5. How likely is Roemer's book to persuade anyone? Alas, not very. Roemer clearly wants to reach non-economists who know little math, but he has so completely assimilated the neo-classical way of thinking that the effort fails dismally. I do not just mean that terms like "market clearance" are used without explanation. Consider, for instance, the following gem, from the first section:
To put the problem slightly more formally, imagine that we can rate each possible organization of society with a triple of numbers (a, b, c) where a is the degree of equality of opportunity for self-realization and welfare, b is the degree of equality of opportunity for political influence, and c is the degree of equality of opportunity for social status with that organization. What socialists disagree about is the preference ordering over all the possible combinations: Is an organization yielding levels (2, 1, 3) better than one yielding (1, 2, 3)? [p. 14]The reader who struggles past this to the core of the book will be treated to the detailed, careful, entirely verbal presentation of several different mathematical model economies, all of them highly abstract --- time is divided into three periods (called, imaginatively, "0", "1" and "2"), there is only one good (not even called "corn", just "the good"), etc. Theorems about these models are enunciated, again with some care, but (naturally enough, lacking algebra) not proved. The only people likely to find this persuasive will positively crave the missing formalism; I certainly did. Someone --- a political activist, say, or trade unionist --- who needs to have "equilibrium" defined will not find such models illuminating, much less compelling. (Whether they are good economics is another question.)

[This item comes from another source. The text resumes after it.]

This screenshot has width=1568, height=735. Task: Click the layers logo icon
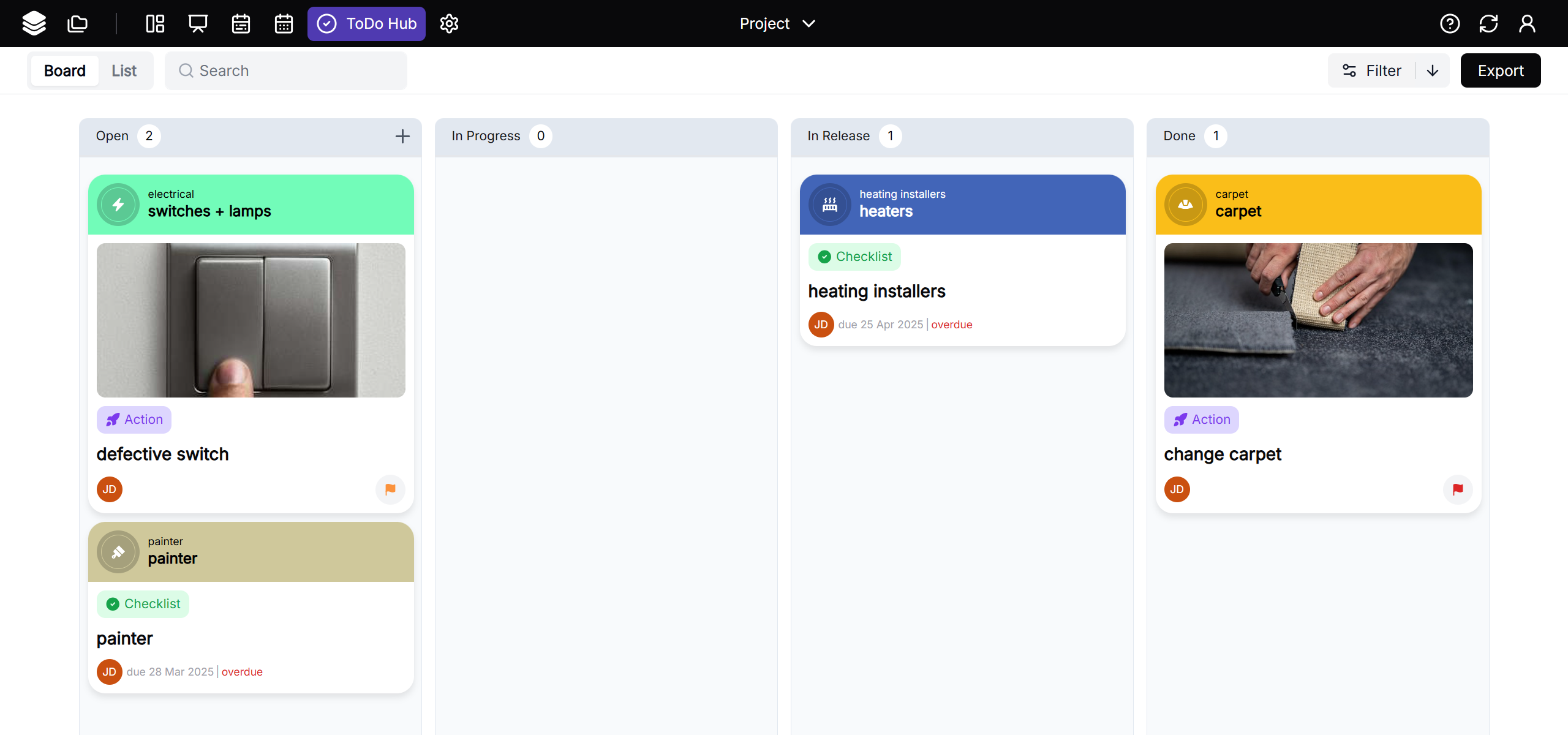click(x=34, y=23)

Some of my socialist friends regard this sort of thing as the inevitable consequence of indulging in mathematical economics (along, no doubt, with gastric pains and eventual blindness), but this is doubly unfair. First, Roemer is no worse than most of Marx, to say nothing of the suppurations of carriers of the French Disease. Second, there are mathematical economists who do write decently and persuasively --- though precious few of them. Initiates into the mysteries of the goddess Logical Rigor use a strange speech among themselves, and find it all but impossible to communicate their visions to the mass of ordinary, unilluminated mankind. This accounts in part for the fact that, of the three disciplines most devoted to that goddess, analytical philosophy and neo-classical economics have done next to nothing to shape thought and the culture at large, or even within the academy, while mathematics gave up all such pretensions long ago.

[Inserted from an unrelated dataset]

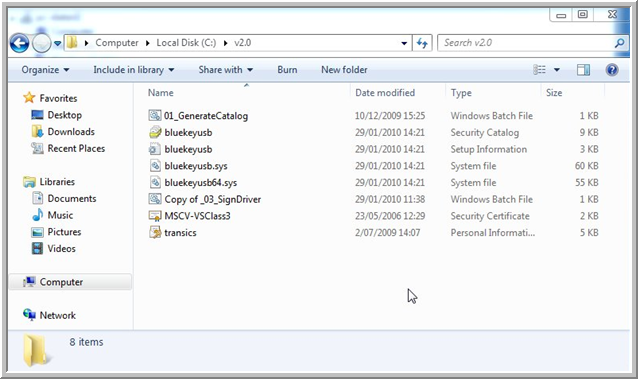
Task: Open the recent pages arrow near Back
Action: coord(57,43)
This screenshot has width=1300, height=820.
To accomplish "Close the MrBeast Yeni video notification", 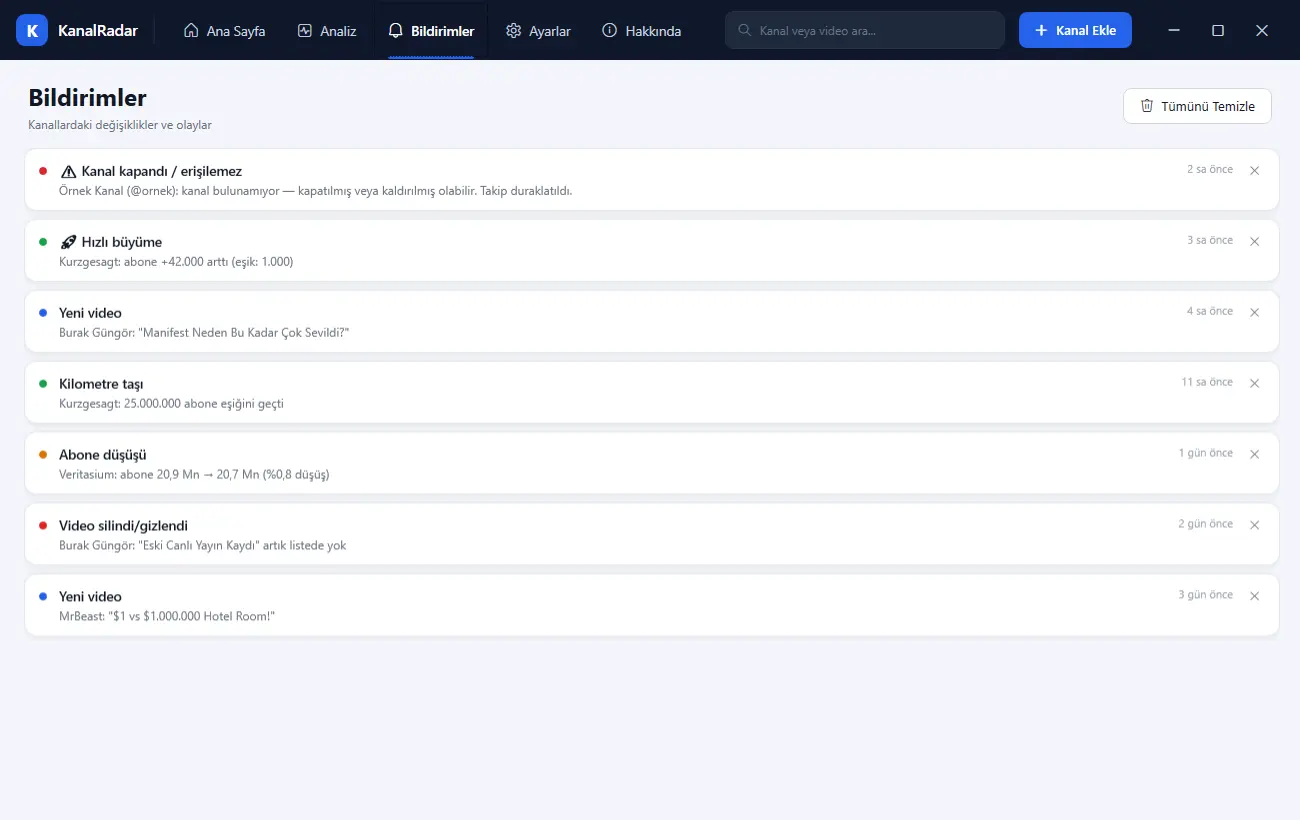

In addition to speaking Rigorese, Roemer neglects the kinds of argument which might persuade non-initiates. In softening up someone skeptical about socialism, for instance, it is essential to deal with the Soviets and their ilk. Roemer attempts to say "Why the Centrally Planned Economies Failed" in nine pages, half of them given over to an explanation (bad mechanism design: natch) which he himself says he doesn't really buy any more. His political arguments, in any idiom (egalitarian-liberal, Marxist, etc.), are few and anemic. The contrast with earlier market socialist works --- Alec Nove's The Economics of Feasible Socialism (London: George Allen & Unwin, 1983) springs to mind --- is striking and saddening.
In summary: This book makes a good case for a species of market socialism, and (here I risk prophecy) will have no influence at all.